L’été, au bord d’un lac baigné de soleil. On y vient entre hommes, histoire de nager, de draguer et de baiser. Franck (Pierre Deladonchamps) semble faire partie des habitués. En cette après-midi solaire, il lie conversation avec un nouveau-venu qui se tient à distance. Bedonnant et suant, Henri (extraordinaire Jérôme Chapatte) tranche sur les autres plagistes, tous sveltes et bien dans leurs corps.
Chaque jour, Frank vient échanger quelques mots avec Henri qui vient d’être quittée par sa femme. Après quoi, il entre en phase de séduction, en s’efforçant d’attirer l’attention de Michel (Christophe Paou), un autre estivant, lequel, manifestement, suscite son désir. Un autre fois, entre chien et loup, Frank observe de loin Michel noyer son amant. Mais il n’en dira mot au meurtrier, trop amoureux pour différer une étreinte qu’il pourrait pourtant payer de sa vie.
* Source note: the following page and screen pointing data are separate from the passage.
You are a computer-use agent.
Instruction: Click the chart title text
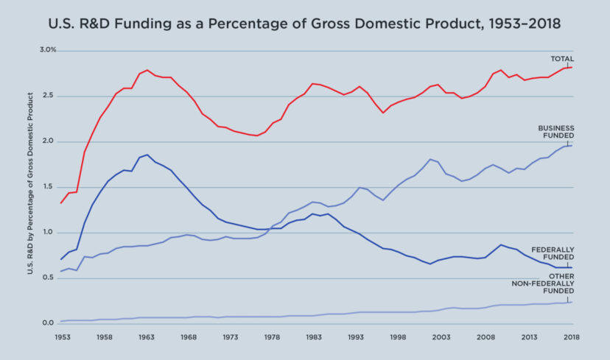tap(304, 24)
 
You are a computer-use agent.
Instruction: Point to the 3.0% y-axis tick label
tap(48, 50)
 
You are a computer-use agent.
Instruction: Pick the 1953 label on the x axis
tap(62, 336)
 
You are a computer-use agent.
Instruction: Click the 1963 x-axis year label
tap(147, 336)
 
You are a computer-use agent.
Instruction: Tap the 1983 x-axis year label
tap(316, 336)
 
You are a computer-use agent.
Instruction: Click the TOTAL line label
tap(562, 59)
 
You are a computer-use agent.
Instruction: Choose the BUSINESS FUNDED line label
tap(555, 132)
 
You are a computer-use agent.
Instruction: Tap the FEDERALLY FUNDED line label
tap(553, 254)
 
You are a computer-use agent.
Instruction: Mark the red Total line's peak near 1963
tap(147, 70)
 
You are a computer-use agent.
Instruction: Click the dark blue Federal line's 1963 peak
tap(147, 155)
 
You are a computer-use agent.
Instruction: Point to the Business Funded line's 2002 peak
tap(430, 159)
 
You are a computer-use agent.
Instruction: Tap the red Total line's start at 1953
tap(62, 202)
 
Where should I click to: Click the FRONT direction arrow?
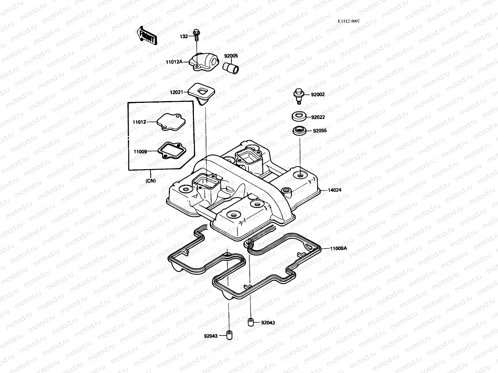147,35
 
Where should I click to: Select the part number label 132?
184,36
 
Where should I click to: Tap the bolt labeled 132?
196,35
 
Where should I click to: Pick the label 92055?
320,131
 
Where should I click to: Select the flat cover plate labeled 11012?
168,123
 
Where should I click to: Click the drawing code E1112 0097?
349,21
Sublime, le dénouement verra Henri tenter de sauver Michel en un élan suicidaire inoubliable…
Au sein d’une nature superbement indifférente, Alain Guiraudie filme ce «thriller amoureux», pour reprendre ses propres mots, avec une sérénité troublante apte à bouleverser tout spectateur adulte, bien au-delà de son orientation sexuelle. Rarement on aura filmé le sexe de façon aussi explicite, sans choquer le moins du monde!